(Input for this task Opens)

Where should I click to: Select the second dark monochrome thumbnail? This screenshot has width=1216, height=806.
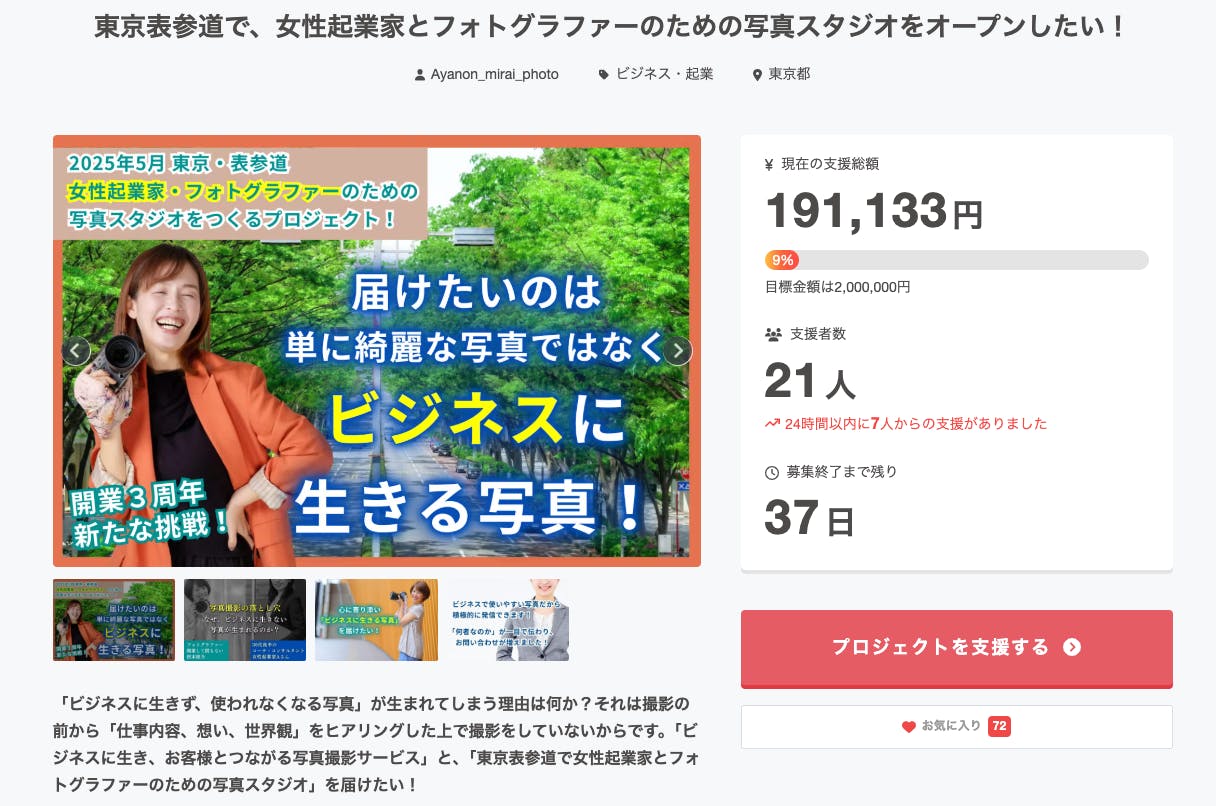245,620
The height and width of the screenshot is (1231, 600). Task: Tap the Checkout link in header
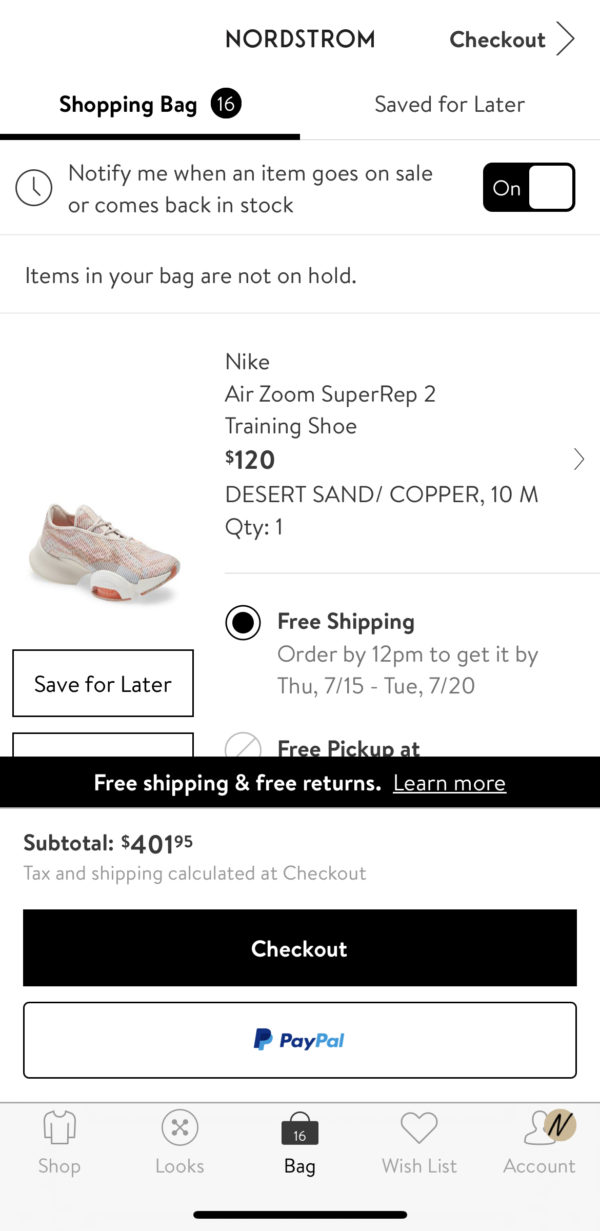[x=497, y=40]
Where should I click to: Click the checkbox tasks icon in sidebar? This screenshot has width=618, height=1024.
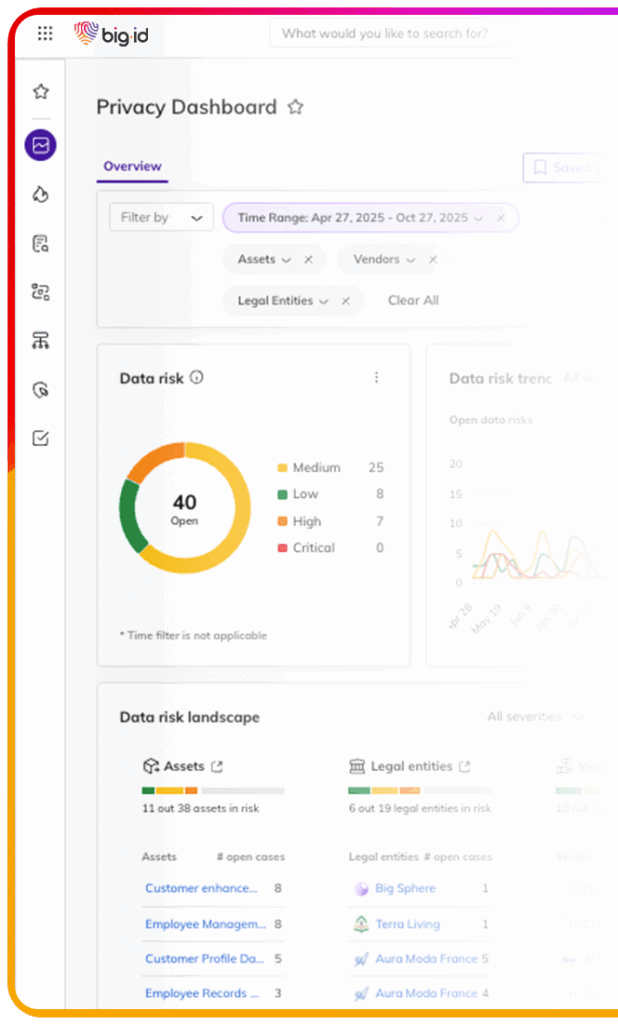tap(41, 438)

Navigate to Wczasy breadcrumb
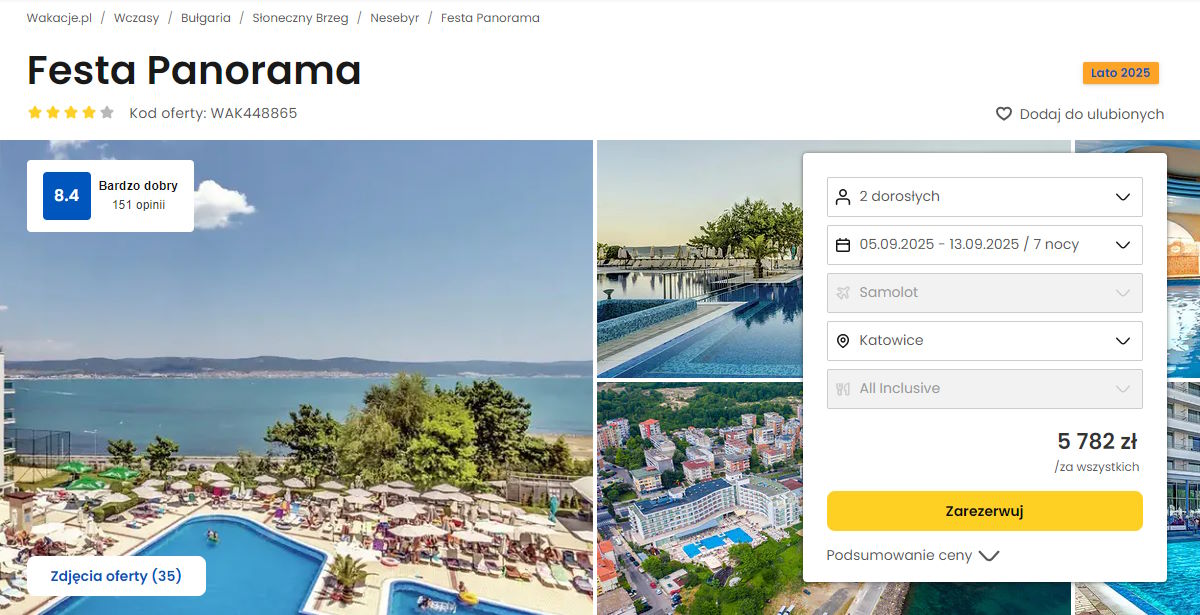(x=136, y=18)

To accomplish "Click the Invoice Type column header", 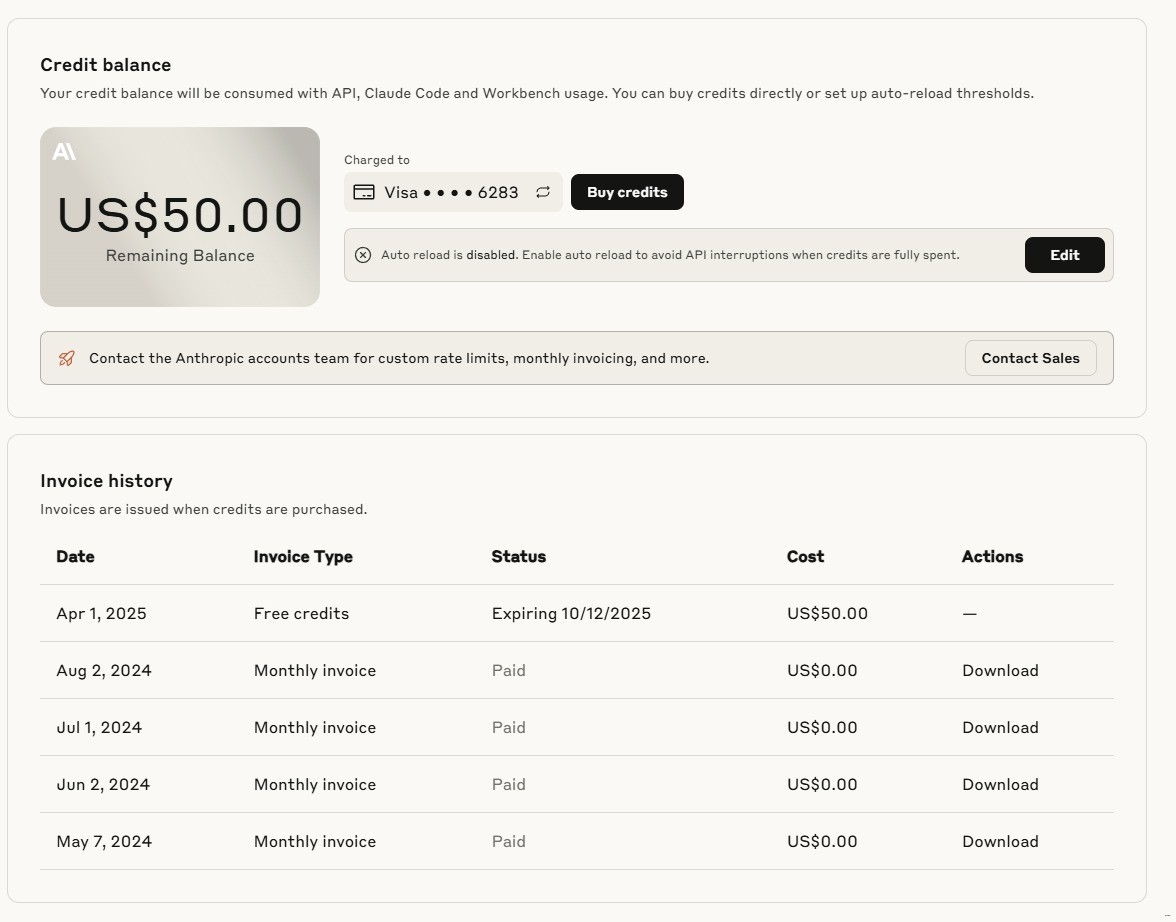I will pyautogui.click(x=303, y=556).
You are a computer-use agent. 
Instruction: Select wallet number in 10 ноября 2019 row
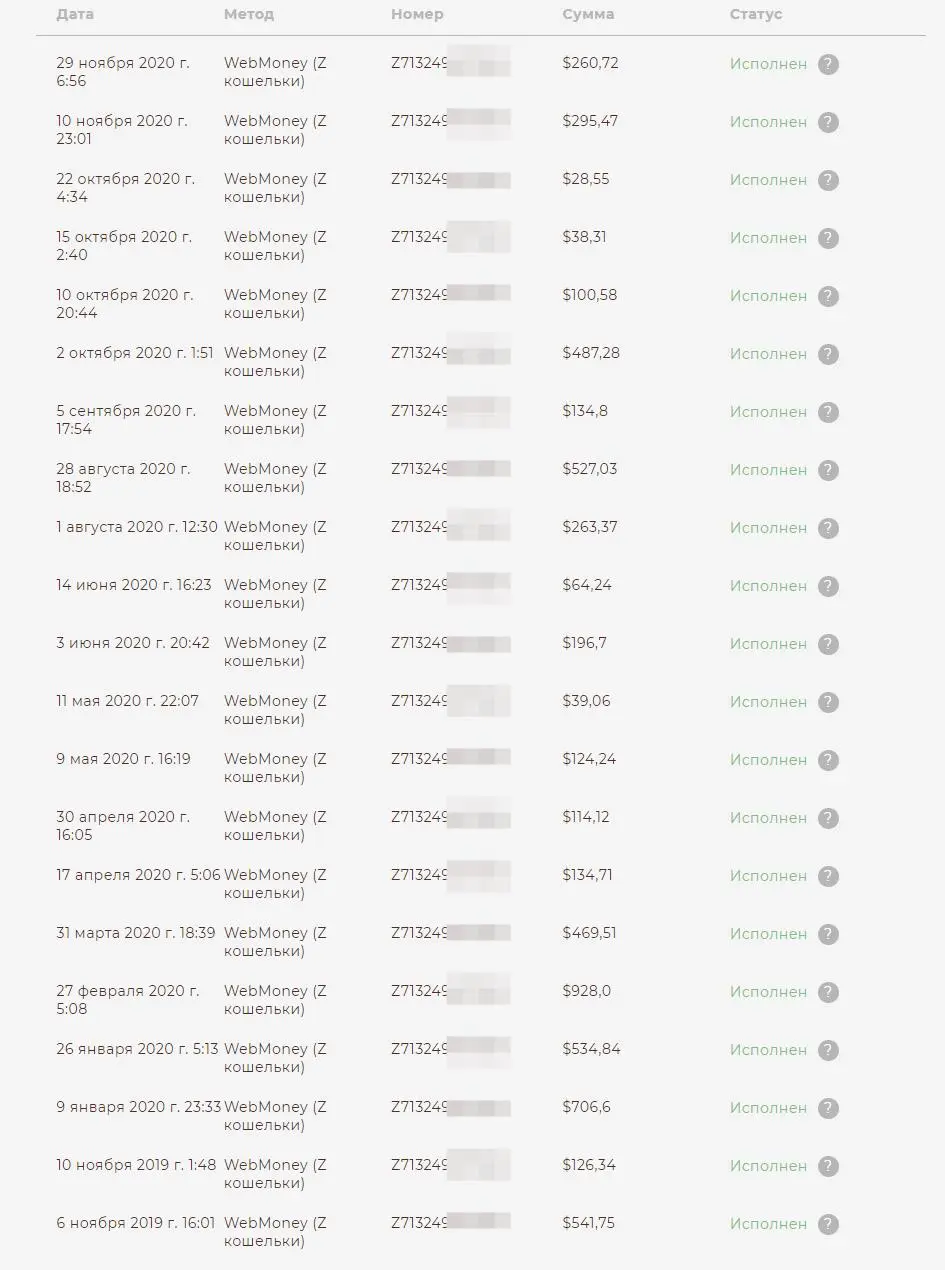[x=451, y=1165]
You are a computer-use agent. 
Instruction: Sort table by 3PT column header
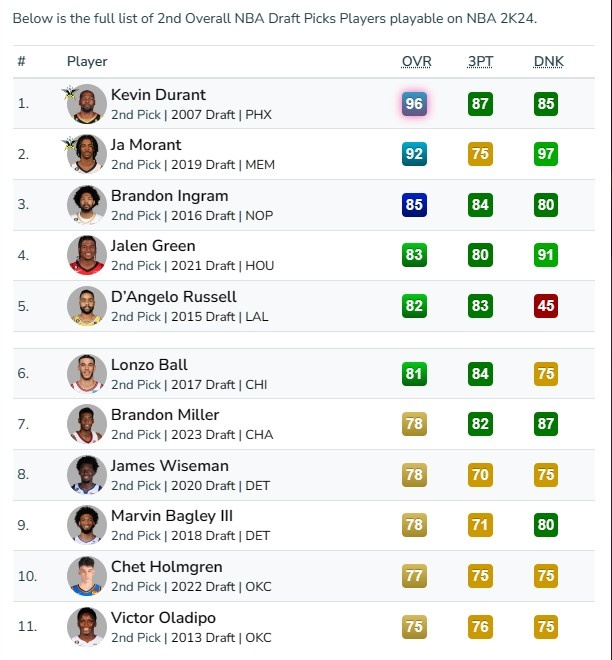click(x=480, y=61)
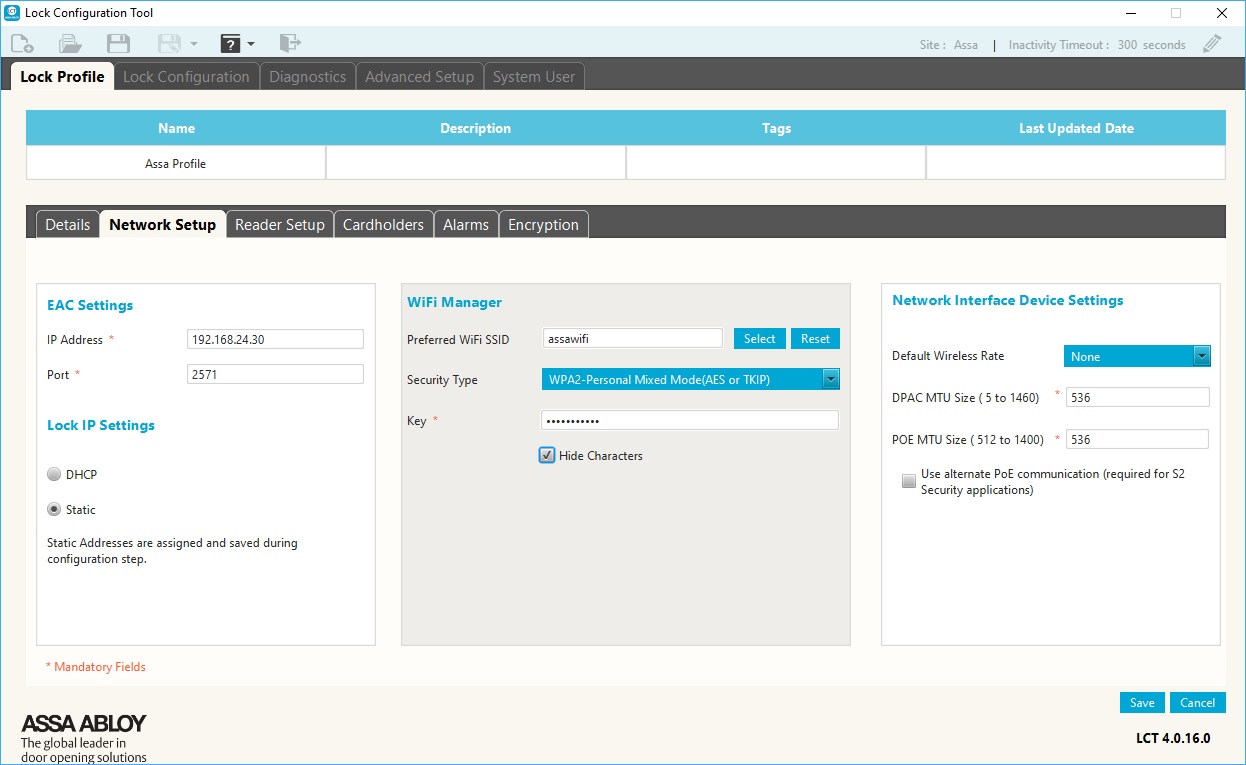Click the pencil edit timeout icon
The height and width of the screenshot is (765, 1246).
(x=1212, y=44)

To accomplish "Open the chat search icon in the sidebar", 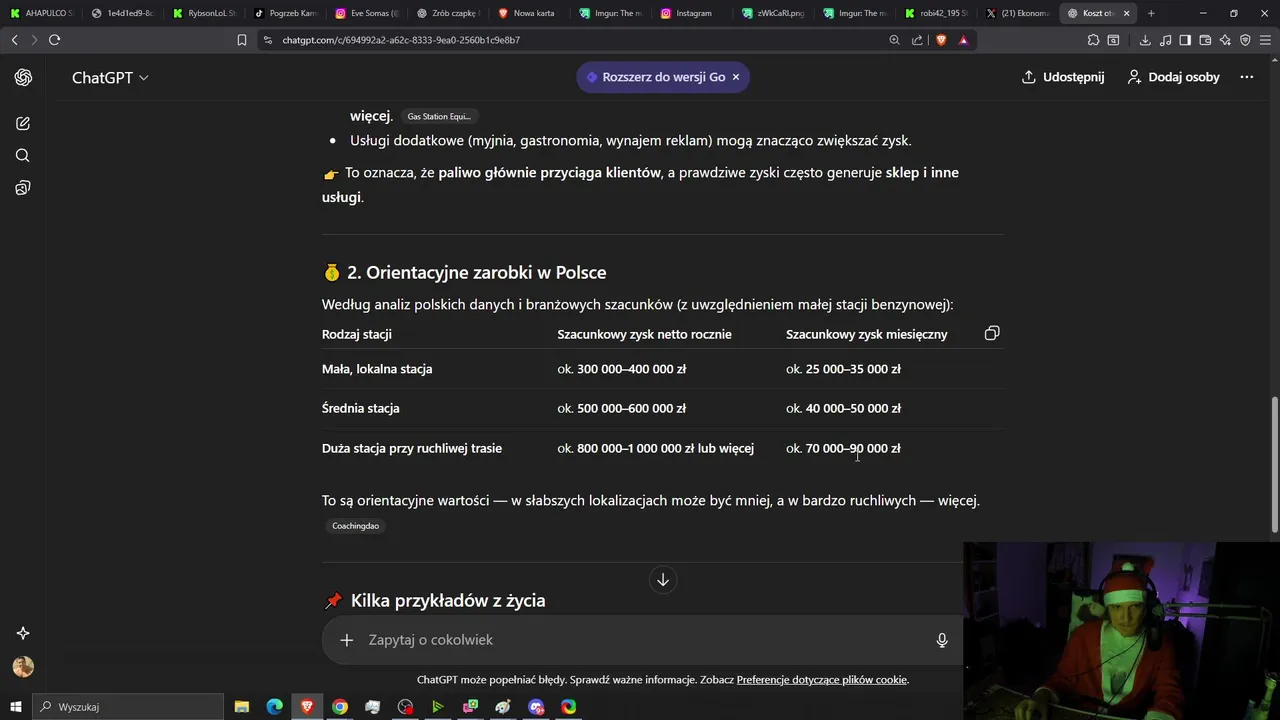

(Input for this task Closes)

**Task description:** Every line between the one containing "Instruction: Select wallet" and the end of the listing, both included, needs to be retyped exactly, minus the pictures.

**Response area:**
Instruction: Select wallet number in 10 ноября 2019 row
[x=451, y=1165]
You are a computer-use agent. 
Instruction: Sort table by 3PT column header
click(x=480, y=61)
Click the pencil edit timeout icon
The height and width of the screenshot is (765, 1246).
(x=1212, y=44)

To accomplish "Open the chat search icon in the sidebar", 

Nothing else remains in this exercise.